--- DATA SECTION ---
----
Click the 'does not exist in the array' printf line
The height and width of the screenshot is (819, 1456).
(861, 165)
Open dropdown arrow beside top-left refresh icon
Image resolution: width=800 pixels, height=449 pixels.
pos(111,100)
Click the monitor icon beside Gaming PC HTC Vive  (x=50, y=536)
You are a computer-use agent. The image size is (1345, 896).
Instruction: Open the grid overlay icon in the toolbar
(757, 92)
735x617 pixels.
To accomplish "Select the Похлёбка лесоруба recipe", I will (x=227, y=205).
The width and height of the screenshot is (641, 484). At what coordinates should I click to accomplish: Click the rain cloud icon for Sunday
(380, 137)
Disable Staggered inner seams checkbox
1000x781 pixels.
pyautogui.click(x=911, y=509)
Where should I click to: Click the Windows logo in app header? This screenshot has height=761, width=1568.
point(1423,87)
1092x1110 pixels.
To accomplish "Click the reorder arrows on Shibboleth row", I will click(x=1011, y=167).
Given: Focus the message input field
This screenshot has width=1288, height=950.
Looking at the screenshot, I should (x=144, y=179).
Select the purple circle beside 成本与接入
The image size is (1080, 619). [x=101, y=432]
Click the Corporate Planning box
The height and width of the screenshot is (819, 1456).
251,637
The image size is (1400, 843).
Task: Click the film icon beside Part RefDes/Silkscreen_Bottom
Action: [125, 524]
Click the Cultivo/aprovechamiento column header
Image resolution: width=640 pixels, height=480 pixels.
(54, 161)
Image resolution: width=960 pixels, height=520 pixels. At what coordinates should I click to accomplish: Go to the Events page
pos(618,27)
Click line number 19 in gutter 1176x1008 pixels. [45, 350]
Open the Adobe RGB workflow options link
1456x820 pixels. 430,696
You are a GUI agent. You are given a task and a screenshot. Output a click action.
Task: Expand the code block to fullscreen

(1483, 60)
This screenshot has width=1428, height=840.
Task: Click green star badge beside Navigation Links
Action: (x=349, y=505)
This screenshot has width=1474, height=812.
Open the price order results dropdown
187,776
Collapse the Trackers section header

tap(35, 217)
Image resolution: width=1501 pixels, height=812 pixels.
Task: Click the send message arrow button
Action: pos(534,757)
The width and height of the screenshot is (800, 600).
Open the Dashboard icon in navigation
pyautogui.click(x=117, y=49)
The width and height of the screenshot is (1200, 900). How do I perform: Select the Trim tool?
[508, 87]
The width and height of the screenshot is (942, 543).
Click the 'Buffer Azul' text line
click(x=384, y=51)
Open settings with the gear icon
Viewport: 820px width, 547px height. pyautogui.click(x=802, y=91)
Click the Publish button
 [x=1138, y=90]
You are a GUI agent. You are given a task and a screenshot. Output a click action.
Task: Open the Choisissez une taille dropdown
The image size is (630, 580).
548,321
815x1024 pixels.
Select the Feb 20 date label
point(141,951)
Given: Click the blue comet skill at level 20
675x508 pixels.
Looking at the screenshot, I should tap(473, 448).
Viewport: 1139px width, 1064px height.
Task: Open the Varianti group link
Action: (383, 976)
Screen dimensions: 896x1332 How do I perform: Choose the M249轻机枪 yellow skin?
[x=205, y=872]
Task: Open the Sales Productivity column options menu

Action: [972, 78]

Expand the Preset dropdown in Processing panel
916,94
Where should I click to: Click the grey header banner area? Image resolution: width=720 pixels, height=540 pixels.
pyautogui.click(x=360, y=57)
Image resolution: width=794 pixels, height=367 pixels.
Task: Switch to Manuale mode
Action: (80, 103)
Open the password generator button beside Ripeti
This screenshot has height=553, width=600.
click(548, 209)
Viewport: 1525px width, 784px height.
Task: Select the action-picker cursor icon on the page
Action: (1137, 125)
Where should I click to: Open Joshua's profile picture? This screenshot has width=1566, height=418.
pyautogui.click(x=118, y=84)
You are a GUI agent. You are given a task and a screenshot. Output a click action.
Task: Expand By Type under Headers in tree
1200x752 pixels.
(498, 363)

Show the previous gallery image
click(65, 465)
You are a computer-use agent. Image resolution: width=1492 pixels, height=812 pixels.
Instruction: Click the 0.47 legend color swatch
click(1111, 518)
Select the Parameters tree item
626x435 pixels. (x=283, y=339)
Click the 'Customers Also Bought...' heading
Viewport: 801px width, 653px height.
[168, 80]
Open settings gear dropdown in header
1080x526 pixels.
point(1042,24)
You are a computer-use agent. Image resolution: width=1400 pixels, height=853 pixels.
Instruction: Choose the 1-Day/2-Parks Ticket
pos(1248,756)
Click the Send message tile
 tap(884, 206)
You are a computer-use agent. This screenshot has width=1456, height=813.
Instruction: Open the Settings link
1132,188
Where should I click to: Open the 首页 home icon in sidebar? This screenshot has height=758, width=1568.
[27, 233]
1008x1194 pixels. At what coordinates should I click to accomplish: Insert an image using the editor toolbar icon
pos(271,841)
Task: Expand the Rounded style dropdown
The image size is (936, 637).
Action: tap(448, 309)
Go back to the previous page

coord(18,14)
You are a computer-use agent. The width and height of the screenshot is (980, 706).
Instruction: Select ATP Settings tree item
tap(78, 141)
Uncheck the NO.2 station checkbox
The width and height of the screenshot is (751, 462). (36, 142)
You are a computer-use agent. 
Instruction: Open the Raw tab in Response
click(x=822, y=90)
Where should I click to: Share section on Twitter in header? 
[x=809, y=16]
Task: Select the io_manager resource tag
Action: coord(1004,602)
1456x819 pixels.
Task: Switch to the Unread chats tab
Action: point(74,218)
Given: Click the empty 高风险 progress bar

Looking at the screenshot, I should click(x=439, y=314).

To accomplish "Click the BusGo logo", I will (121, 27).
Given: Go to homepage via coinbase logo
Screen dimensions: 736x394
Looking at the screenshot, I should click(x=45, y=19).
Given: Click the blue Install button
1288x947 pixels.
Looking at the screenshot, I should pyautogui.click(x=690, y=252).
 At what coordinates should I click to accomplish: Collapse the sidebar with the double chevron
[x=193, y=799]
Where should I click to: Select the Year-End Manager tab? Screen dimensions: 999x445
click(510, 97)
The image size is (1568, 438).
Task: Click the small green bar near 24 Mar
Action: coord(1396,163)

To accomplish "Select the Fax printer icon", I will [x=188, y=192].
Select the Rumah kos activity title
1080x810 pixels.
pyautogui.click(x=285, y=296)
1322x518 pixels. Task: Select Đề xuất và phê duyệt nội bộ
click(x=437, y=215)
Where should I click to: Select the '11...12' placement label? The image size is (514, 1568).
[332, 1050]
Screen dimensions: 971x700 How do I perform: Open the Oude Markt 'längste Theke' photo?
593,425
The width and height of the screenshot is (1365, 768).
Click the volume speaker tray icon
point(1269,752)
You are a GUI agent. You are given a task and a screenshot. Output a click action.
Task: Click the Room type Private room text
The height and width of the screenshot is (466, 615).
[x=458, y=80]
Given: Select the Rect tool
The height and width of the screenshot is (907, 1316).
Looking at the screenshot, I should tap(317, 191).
----
In all of the data above, change every "Where should I click to" to "Where do I click to" and leave everything else as it is.

--- ANSWER FOR THIS EXERCISE ---
Click the 'does not exist in the array' printf line
The height and width of the screenshot is (819, 1456).
(861, 165)
Open dropdown arrow beside top-left refresh icon
Image resolution: width=800 pixels, height=449 pixels.
pos(111,100)
Click the monitor icon beside Gaming PC HTC Vive  (x=50, y=536)
You are a computer-use agent. The image size is (1345, 896).
Instruction: Open the grid overlay icon in the toolbar
(757, 92)
735x617 pixels.
To accomplish "Select the Похлёбка лесоруба recipe", I will (x=227, y=205).
The width and height of the screenshot is (641, 484). At what coordinates should I click to accomplish: Click the rain cloud icon for Sunday
(380, 137)
Disable Staggered inner seams checkbox
1000x781 pixels.
pyautogui.click(x=911, y=509)
Where do I click to: Click the Windows logo in app header? This screenshot has height=761, width=1568.
point(1423,87)
1092x1110 pixels.
To accomplish "Click the reorder arrows on Shibboleth row", I will click(x=1011, y=167).
Given: Focus the message input field
This screenshot has width=1288, height=950.
Looking at the screenshot, I should (x=144, y=179).
Select the purple circle beside 成本与接入
The image size is (1080, 619). [x=101, y=432]
Click the Corporate Planning box
The height and width of the screenshot is (819, 1456).
251,637
The image size is (1400, 843).
Task: Click the film icon beside Part RefDes/Silkscreen_Bottom
Action: [125, 524]
Click the Cultivo/aprovechamiento column header
Image resolution: width=640 pixels, height=480 pixels.
(54, 161)
Image resolution: width=960 pixels, height=520 pixels. At what coordinates should I click to accomplish: Go to the Events page
pos(618,27)
Click line number 19 in gutter 1176x1008 pixels. [45, 350]
Open the Adobe RGB workflow options link
1456x820 pixels. 430,696
You are a GUI agent. You are given a task and a screenshot. Output a click action.
Task: Expand the code block to fullscreen

(1483, 60)
This screenshot has width=1428, height=840.
Task: Click green star badge beside Navigation Links
Action: (x=349, y=505)
This screenshot has width=1474, height=812.
Open the price order results dropdown
187,776
Collapse the Trackers section header

tap(35, 217)
Image resolution: width=1501 pixels, height=812 pixels.
Task: Click the send message arrow button
Action: pos(534,757)
The width and height of the screenshot is (800, 600).
Open the Dashboard icon in navigation
pyautogui.click(x=117, y=49)
The width and height of the screenshot is (1200, 900). How do I perform: Select the Trim tool?
[508, 87]
The width and height of the screenshot is (942, 543).
Click the 'Buffer Azul' text line
click(x=384, y=51)
Open settings with the gear icon
Viewport: 820px width, 547px height. pyautogui.click(x=802, y=91)
Click the Publish button
 [x=1138, y=90]
You are a GUI agent. You are given a task and a screenshot. Output a click action.
Task: Open the Choisissez une taille dropdown
The image size is (630, 580).
548,321
815x1024 pixels.
Select the Feb 20 date label
point(141,951)
Given: Click the blue comet skill at level 20
675x508 pixels.
Looking at the screenshot, I should tap(473, 448).
Viewport: 1139px width, 1064px height.
Task: Open the Varianti group link
Action: (383, 976)
Screen dimensions: 896x1332 How do I perform: Choose the M249轻机枪 yellow skin?
[x=205, y=872]
Task: Open the Sales Productivity column options menu

Action: [972, 78]

Expand the Preset dropdown in Processing panel
916,94
Where do I click to: Click the grey header banner area? Image resolution: width=720 pixels, height=540 pixels.
pyautogui.click(x=360, y=57)
Image resolution: width=794 pixels, height=367 pixels.
Task: Switch to Manuale mode
Action: (80, 103)
Open the password generator button beside Ripeti
This screenshot has height=553, width=600.
click(548, 209)
Viewport: 1525px width, 784px height.
Task: Select the action-picker cursor icon on the page
Action: (1137, 125)
Where do I click to: Open Joshua's profile picture? This screenshot has width=1566, height=418.
pyautogui.click(x=118, y=84)
You are a GUI agent. You are given a task and a screenshot. Output a click action.
Task: Expand By Type under Headers in tree
1200x752 pixels.
(498, 363)

Show the previous gallery image
click(65, 465)
You are a computer-use agent. Image resolution: width=1492 pixels, height=812 pixels.
Instruction: Click the 0.47 legend color swatch
click(1111, 518)
Select the Parameters tree item
626x435 pixels. (x=283, y=339)
Click the 'Customers Also Bought...' heading
Viewport: 801px width, 653px height.
[168, 80]
Open settings gear dropdown in header
1080x526 pixels.
point(1042,24)
You are a computer-use agent. Image resolution: width=1400 pixels, height=853 pixels.
Instruction: Choose the 1-Day/2-Parks Ticket
pos(1248,756)
Click the Send message tile
 tap(884, 206)
You are a computer-use agent. This screenshot has width=1456, height=813.
Instruction: Open the Settings link
1132,188
Where do I click to: Open the 首页 home icon in sidebar? This screenshot has height=758, width=1568.
[27, 233]
1008x1194 pixels. At what coordinates should I click to accomplish: Insert an image using the editor toolbar icon
pos(271,841)
Task: Expand the Rounded style dropdown
The image size is (936, 637).
Action: tap(448, 309)
Go back to the previous page

coord(18,14)
You are a computer-use agent. The width and height of the screenshot is (980, 706).
Instruction: Select ATP Settings tree item
tap(78, 141)
Uncheck the NO.2 station checkbox
The width and height of the screenshot is (751, 462). (36, 142)
You are a computer-use agent. 
Instruction: Open the Raw tab in Response
click(x=822, y=90)
Where do I click to: Share section on Twitter in header? 
[x=809, y=16]
Task: Select the io_manager resource tag
Action: coord(1004,602)
1456x819 pixels.
Task: Switch to the Unread chats tab
Action: point(74,218)
Given: Click the empty 高风险 progress bar

Looking at the screenshot, I should click(x=439, y=314).

To accomplish "Click the BusGo logo", I will (121, 27).
Given: Go to homepage via coinbase logo
Screen dimensions: 736x394
Looking at the screenshot, I should click(x=45, y=19).
Given: Click the blue Install button
1288x947 pixels.
Looking at the screenshot, I should pyautogui.click(x=690, y=252).
 At what coordinates should I click to accomplish: Collapse the sidebar with the double chevron
[x=193, y=799]
Where do I click to: Select the Year-End Manager tab? Screen dimensions: 999x445
click(510, 97)
The image size is (1568, 438).
Task: Click the small green bar near 24 Mar
Action: coord(1396,163)

To accomplish "Select the Fax printer icon", I will [x=188, y=192].
Select the Rumah kos activity title
1080x810 pixels.
pyautogui.click(x=285, y=296)
1322x518 pixels. Task: Select Đề xuất và phê duyệt nội bộ
click(x=437, y=215)
Where do I click to: Select the '11...12' placement label? The image size is (514, 1568).
[332, 1050]
Screen dimensions: 971x700 How do I perform: Open the Oude Markt 'längste Theke' photo?
593,425
The width and height of the screenshot is (1365, 768).
Click the volume speaker tray icon
point(1269,752)
You are a GUI agent. You are given a task and a screenshot. Output a click action.
Task: Click the Room type Private room text
The height and width of the screenshot is (466, 615).
[x=458, y=80]
Given: Select the Rect tool
The height and width of the screenshot is (907, 1316).
Looking at the screenshot, I should tap(317, 191).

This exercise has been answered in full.